Non-Catholics began seeking out parochial schools for academic, safety, and discipline reasons--
in far greater numbers than ever before. Between 1970 and 1988, the proportion of non-Catholics in 
Catholic schools grew from less than 3 percent to more than 11 percent. Many of the new students 
were African-American children who partially filled the void created as white Catholic families 
moved out of the cities. By 1984, more than half the Catholic school students in Detroit, Los 
Angeles, and New York were members of minority groups.  
While the Catholic schools were finding 
a new source of students, their traditional pool of teachers was shrinking. The number of men and 
women entering religious life plummeted after the 1960s. Within a few decades, the schools went 
from faculties that were 90 percent religious to 90 percent lay. 
Even though Catholic school 
enrollments began to rise again after the start of this decade, the shortage of nuns has brought 
new challenges. Lay teachers require more competitive salaries--thus pushing up the cost of running 
schools. And the rise of all-lay schools is posing a once unthinkable question: How can these 
schools be sure of maintaining their religious identity? 
"The problem now," says Jacobs of 
Villanova University, "is how are they going to be anything other than just good private schools." 
Indeed, as the century draws to a close, the demand for "good private schools," regardless of 
church affiliation, appears to be on the rise.  

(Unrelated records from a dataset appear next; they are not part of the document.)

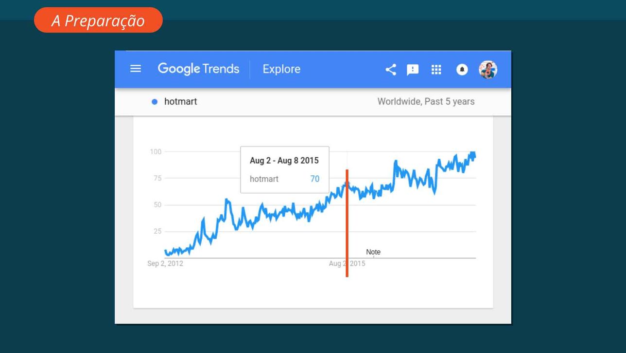Click the 100 y-axis gridline label
Viewport: 626px width, 353px height.
click(x=156, y=152)
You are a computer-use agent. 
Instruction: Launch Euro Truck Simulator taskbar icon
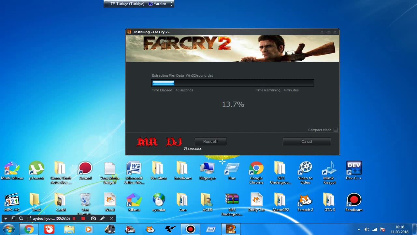[x=110, y=229]
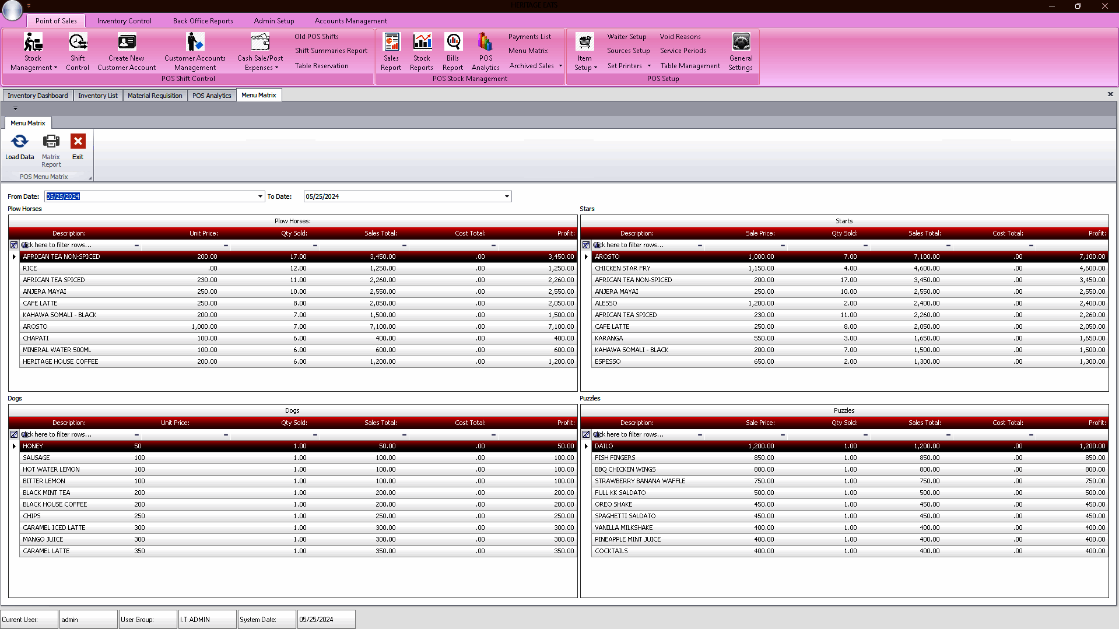Open Create New Customer Account
This screenshot has width=1119, height=629.
pyautogui.click(x=127, y=43)
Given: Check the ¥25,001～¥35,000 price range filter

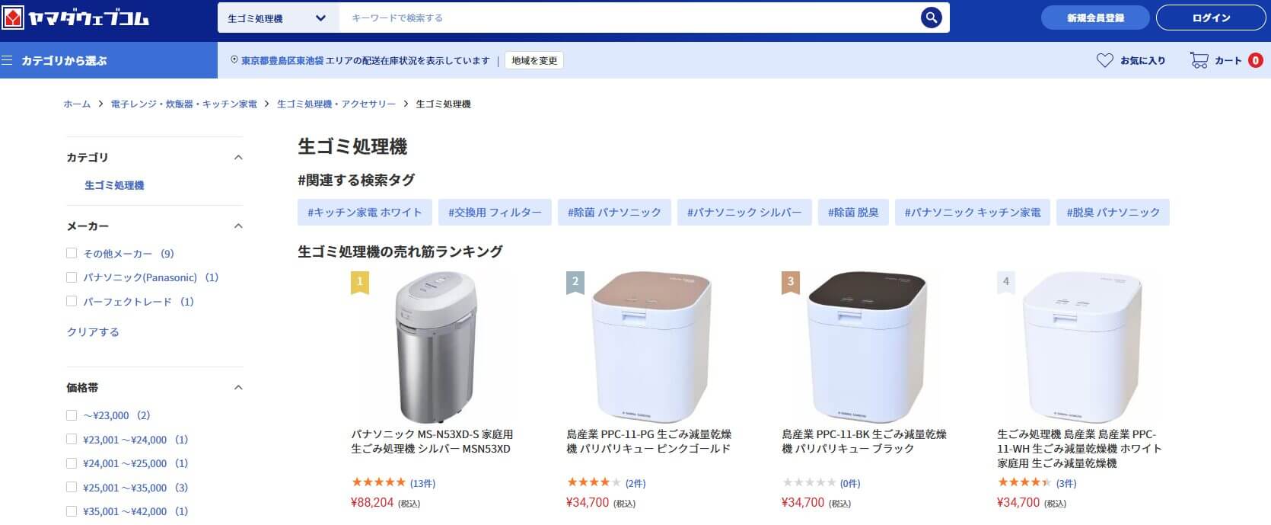Looking at the screenshot, I should (71, 487).
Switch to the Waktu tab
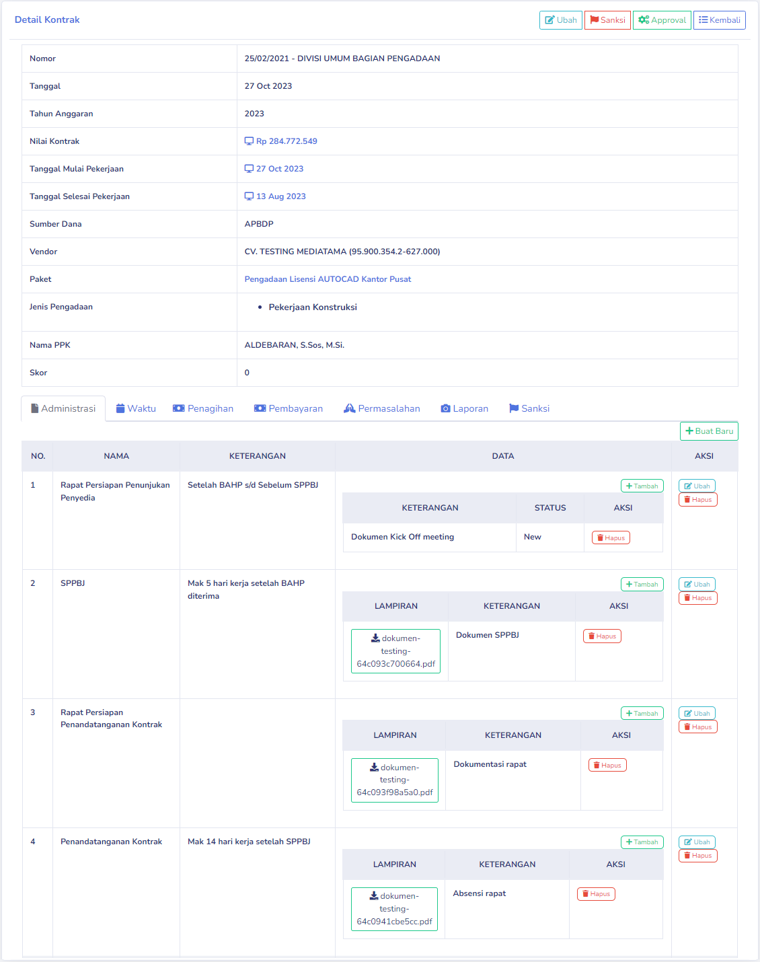760x962 pixels. [136, 408]
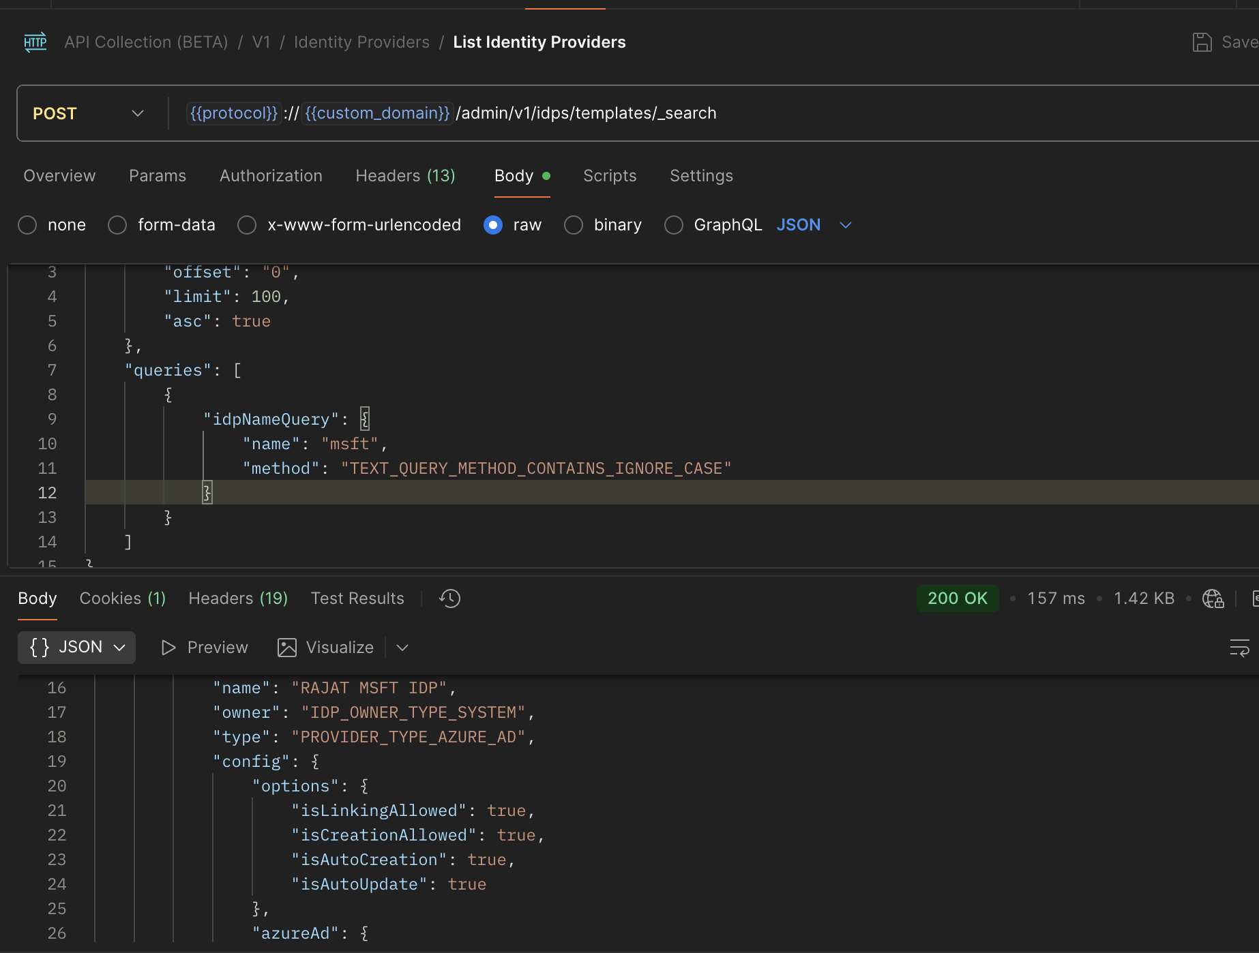Expand the Visualize options chevron
This screenshot has width=1259, height=953.
[402, 648]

The number of day students in schools belonging 
to the National Association of Independent Schools alone has jumped from fewer than 315,000 to more 
than 425,000 over the past decade. 
"The independent schools, which used to be particularly 
immune to societal changes, began to feel some external pressure in my tenure," says John Esty, who 
led the organization from 1978 to 1991. 
 "By the end of the 1970s, they were dramatically 
changing their student bodies to be less white and less affluent. Partly it was because of changes 
in NAIS policy, but those were also the first inklings of parents' perceiving the decline in the 
academic performance of the public schools." 
For some, those inklings found confirmation in the 
1983 report A Nation at Risk. While its damning assessment of America's public schools 
helped prompt a wave of changes in education, it also added to the list of reasons why parents seek 
alternatives. 
For their part, public schools seem more willing to learn from their private 
counterparts as the century ends. The arrival of charter schools, magnet schools, and interdistrict-
transfer programs within the public system has had the effect of casting private education not as 
something at the fringe, but as part of a continuum of options. 
"In the early 1800s, the line 
between public and private was very blurred, and then it became very distinct," says Carper, the 
South Carolina scholar. "Now, I wonder if we are not coming back to a point where we think of the 
education of the public as being through a variety of means."